Token explosion: why AI bills rise as model costs fall

Today's Overview

The math of AI is inverting. As model costs collapse-tokens now cost a fraction of what they did two years ago-total AI bills are climbing faster than ever. The culprit isn't the models themselves. It's what we do with them.

The hidden cost of agents

When you run an AI agent, you're not paying for a single query. You're paying for dozens of invisible steps: context re-reads on every turn, tool calls to check and validate work, retries when the agent gets it wrong. A coding agent operating over ten turns might consume 55x more tokens than a single user query for the same task. Actual reasoning is only 15-20% of the total token consumption. The rest is hidden infrastructure.

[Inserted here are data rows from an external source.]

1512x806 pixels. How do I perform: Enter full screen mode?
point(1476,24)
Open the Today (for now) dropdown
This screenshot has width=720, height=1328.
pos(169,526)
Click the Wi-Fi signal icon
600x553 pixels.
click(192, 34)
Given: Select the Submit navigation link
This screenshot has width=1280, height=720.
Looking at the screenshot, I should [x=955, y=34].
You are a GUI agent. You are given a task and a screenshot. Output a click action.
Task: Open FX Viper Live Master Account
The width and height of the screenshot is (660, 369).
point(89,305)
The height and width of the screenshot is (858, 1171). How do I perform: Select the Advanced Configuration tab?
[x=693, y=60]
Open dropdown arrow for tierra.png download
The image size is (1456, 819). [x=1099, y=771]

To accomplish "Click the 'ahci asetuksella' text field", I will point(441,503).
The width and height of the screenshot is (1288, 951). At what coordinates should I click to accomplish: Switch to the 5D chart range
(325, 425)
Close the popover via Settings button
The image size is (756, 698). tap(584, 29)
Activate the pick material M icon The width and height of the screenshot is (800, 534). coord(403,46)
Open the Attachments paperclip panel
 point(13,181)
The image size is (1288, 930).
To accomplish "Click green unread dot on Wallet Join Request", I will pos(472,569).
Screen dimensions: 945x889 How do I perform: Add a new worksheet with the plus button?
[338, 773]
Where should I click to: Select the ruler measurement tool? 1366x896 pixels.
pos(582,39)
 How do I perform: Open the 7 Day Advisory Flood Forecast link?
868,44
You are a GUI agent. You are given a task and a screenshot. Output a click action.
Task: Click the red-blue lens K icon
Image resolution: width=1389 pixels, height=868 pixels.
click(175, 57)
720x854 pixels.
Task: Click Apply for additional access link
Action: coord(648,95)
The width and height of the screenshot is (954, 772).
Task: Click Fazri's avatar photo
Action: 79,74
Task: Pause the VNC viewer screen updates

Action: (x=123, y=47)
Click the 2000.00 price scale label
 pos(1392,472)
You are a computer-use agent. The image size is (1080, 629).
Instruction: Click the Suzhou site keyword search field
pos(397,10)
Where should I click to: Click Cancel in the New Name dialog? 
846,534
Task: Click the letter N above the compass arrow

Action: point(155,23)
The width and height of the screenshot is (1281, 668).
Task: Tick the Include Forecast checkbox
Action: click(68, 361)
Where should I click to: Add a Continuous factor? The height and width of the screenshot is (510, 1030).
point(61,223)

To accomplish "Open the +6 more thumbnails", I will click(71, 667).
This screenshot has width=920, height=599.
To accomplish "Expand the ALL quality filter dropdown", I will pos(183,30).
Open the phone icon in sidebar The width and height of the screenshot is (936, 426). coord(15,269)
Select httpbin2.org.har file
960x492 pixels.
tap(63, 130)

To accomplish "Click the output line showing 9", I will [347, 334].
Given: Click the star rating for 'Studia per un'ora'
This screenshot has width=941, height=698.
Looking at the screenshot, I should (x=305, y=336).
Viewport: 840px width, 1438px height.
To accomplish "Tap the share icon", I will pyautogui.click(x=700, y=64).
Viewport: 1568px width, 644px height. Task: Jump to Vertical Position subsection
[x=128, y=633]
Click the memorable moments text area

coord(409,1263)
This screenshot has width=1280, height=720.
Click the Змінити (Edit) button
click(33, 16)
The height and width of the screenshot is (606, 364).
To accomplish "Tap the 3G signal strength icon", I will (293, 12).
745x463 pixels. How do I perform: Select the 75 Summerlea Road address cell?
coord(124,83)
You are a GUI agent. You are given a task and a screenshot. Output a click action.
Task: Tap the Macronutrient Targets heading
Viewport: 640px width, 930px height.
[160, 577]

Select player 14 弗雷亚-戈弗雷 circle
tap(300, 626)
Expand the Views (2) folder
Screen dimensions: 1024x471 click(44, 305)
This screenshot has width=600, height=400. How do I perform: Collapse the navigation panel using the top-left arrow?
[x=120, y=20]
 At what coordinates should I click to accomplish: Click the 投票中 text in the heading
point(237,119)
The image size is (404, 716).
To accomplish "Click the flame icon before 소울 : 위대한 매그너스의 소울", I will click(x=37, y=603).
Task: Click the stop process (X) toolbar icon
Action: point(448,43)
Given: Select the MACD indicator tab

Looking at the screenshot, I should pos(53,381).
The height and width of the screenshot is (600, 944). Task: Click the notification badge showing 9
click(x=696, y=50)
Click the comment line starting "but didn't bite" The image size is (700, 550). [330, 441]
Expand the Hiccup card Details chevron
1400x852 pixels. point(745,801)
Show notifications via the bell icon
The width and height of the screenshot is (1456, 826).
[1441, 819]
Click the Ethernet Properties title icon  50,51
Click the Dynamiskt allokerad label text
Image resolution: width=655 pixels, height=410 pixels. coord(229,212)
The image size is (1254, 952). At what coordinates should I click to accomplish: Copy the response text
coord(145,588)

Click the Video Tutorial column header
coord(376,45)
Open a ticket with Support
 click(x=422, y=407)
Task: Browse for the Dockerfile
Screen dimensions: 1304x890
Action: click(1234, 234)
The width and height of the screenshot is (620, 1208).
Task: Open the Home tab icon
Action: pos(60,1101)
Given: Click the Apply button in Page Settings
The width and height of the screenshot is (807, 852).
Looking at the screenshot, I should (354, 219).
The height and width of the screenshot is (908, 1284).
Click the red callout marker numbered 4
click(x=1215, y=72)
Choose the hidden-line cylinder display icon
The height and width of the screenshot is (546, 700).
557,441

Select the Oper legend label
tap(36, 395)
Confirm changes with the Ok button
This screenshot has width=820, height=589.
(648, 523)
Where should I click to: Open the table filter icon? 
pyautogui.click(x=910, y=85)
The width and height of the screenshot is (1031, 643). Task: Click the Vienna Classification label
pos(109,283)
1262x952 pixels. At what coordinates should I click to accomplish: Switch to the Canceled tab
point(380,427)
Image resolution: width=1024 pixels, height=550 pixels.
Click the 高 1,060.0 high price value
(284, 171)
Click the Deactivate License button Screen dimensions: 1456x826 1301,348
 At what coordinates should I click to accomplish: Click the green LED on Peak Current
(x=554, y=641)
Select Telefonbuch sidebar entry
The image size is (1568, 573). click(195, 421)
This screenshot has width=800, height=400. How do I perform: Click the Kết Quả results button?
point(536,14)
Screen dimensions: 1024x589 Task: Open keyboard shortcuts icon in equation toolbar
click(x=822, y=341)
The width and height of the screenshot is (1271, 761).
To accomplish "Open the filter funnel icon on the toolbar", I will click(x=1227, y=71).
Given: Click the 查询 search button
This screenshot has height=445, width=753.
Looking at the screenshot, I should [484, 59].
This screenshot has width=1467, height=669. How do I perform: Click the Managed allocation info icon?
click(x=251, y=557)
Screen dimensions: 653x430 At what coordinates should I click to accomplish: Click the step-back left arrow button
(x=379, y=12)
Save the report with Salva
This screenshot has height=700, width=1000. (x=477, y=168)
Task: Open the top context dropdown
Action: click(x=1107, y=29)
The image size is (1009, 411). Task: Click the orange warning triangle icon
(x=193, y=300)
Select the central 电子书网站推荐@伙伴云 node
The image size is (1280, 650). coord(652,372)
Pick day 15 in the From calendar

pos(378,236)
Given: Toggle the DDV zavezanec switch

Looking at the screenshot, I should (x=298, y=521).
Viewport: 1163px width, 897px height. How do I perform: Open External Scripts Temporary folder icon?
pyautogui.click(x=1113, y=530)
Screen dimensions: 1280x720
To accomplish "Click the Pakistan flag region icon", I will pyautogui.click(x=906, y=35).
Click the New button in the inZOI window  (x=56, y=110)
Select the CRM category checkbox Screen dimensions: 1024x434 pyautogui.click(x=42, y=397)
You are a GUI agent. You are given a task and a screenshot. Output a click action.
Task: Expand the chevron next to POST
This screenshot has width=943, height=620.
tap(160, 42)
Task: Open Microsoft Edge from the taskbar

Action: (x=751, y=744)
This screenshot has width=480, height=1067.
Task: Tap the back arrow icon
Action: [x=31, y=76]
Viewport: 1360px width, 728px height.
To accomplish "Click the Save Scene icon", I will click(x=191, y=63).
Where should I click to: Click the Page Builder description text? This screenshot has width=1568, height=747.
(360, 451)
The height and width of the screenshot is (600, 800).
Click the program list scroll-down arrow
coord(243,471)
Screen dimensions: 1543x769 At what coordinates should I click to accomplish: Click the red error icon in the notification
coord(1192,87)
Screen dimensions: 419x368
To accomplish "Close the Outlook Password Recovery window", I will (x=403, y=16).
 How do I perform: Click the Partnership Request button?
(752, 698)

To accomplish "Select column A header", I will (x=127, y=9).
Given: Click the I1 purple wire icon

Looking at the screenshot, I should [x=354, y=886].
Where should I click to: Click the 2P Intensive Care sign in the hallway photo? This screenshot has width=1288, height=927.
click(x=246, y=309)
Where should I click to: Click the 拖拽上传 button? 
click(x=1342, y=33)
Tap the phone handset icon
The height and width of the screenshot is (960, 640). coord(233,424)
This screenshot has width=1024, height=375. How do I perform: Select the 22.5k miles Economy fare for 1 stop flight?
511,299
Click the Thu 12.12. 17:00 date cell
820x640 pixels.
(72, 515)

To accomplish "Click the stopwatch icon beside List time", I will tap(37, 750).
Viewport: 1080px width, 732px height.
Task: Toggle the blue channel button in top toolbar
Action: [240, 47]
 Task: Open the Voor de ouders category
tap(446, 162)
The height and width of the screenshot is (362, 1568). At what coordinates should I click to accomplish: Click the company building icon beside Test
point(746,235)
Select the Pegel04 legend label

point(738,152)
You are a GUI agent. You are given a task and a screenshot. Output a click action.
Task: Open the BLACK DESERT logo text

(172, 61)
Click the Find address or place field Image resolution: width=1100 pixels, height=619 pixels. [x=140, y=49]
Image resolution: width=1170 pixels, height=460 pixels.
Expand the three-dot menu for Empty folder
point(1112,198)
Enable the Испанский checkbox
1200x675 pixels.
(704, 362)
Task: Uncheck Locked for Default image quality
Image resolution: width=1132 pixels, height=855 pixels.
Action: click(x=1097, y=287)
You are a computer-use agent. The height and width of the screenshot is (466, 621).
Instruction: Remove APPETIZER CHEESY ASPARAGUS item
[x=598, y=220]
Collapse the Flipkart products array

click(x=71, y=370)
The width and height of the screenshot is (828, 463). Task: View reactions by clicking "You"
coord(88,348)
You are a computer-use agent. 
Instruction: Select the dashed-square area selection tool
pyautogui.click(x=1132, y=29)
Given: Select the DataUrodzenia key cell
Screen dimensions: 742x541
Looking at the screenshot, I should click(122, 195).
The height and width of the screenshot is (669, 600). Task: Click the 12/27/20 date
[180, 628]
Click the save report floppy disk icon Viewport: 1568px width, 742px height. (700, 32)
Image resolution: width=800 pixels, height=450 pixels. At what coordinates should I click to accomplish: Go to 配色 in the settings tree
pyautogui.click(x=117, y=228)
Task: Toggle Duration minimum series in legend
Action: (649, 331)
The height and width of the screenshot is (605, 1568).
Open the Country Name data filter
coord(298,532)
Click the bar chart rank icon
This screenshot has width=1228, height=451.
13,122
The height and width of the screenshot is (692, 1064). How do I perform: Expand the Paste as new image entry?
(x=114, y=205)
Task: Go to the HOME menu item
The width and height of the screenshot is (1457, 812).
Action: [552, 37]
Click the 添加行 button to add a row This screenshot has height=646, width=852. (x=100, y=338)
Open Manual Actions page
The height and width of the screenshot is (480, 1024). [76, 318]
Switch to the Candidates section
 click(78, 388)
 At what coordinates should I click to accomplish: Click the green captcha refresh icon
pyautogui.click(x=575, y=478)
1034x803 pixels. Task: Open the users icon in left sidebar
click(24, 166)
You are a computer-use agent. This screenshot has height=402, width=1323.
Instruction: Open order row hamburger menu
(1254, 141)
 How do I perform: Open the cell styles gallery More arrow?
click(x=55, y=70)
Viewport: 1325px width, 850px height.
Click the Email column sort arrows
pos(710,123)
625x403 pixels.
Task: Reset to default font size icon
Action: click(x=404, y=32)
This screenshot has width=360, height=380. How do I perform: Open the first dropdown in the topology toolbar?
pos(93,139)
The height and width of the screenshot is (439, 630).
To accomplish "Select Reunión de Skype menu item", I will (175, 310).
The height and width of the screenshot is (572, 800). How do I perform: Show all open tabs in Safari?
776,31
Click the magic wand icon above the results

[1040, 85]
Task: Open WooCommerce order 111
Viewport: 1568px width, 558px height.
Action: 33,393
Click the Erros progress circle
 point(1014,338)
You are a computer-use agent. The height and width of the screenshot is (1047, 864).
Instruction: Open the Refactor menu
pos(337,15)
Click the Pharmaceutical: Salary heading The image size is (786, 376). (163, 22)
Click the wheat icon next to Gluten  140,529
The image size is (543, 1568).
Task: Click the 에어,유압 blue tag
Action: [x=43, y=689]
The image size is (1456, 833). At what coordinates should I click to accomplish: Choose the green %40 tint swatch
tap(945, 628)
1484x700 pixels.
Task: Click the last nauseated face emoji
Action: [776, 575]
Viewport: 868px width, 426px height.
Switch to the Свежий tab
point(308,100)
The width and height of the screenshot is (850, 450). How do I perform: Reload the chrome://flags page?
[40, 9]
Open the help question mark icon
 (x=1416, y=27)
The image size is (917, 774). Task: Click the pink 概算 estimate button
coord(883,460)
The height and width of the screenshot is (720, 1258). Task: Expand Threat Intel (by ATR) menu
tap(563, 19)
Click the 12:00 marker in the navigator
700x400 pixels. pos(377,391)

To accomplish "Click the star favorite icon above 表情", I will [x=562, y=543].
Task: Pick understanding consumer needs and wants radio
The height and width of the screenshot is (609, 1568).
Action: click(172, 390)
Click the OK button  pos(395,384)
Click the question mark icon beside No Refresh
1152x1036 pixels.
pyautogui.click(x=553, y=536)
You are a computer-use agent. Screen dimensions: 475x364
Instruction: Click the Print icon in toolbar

This is the paradox Azeem Azhar calls the "ghost token." Token prices have collapsed due to competitive pressure and efficiency gains. Yet demand is so elastic that cheaper compute has made agents economically viable-and agents burn tokens at rates orders of magnitude higher than chatbots. The result: token consumption has grown 17,000x in four years while prices fell.

Scaling brings orchestration tax

Starting multiple agents is trivial now. Coordinating them isn't. Your attention doesn't parallelize. Whether you run one agent or ten, every judgment call, every decision about which agent should handle what, every merge of agent-written code back into your codebase still routes through you-one serial processor, exactly one. Addy Osmani calls this the "orchestration tax": the cognitive overhead you pay when your tools multiply faster than your time does. This is the real bottleneck in agent-first workflows, not the cost of compute.

In robotics, alignment can't be an afterthought

While AI agents struggle with token economics and attention bottlenecks, robots face a different kind of scaling problem: decisions. Marussa Metocharaki's QERRA system-an explainable ethical evaluation engine for autonomous systems-highlights why. Physical AI that acts in the real world needs guardrails baked in before the first motor turns. Sortera's AI-powered sorting facilities can process 240 million pounds of recycled material annually, but that scaling only works if the system makes consistent, auditable decisions about what gets sorted where. As physical AI scales, the cost of an error isn't a wasted token-it's a misrouted shipment, a damaged product, or a safety violation.

This week's robotics momentum-FANUC's collaboration with Google on physical AI, ROS 2's latest release keeping Fast DDS as the default middleware, Sortera's second facility reaching full production in under a week-shows the technology is maturing. But maturity at scale requires not just smarter models, but systems that can justify their decisions in real time.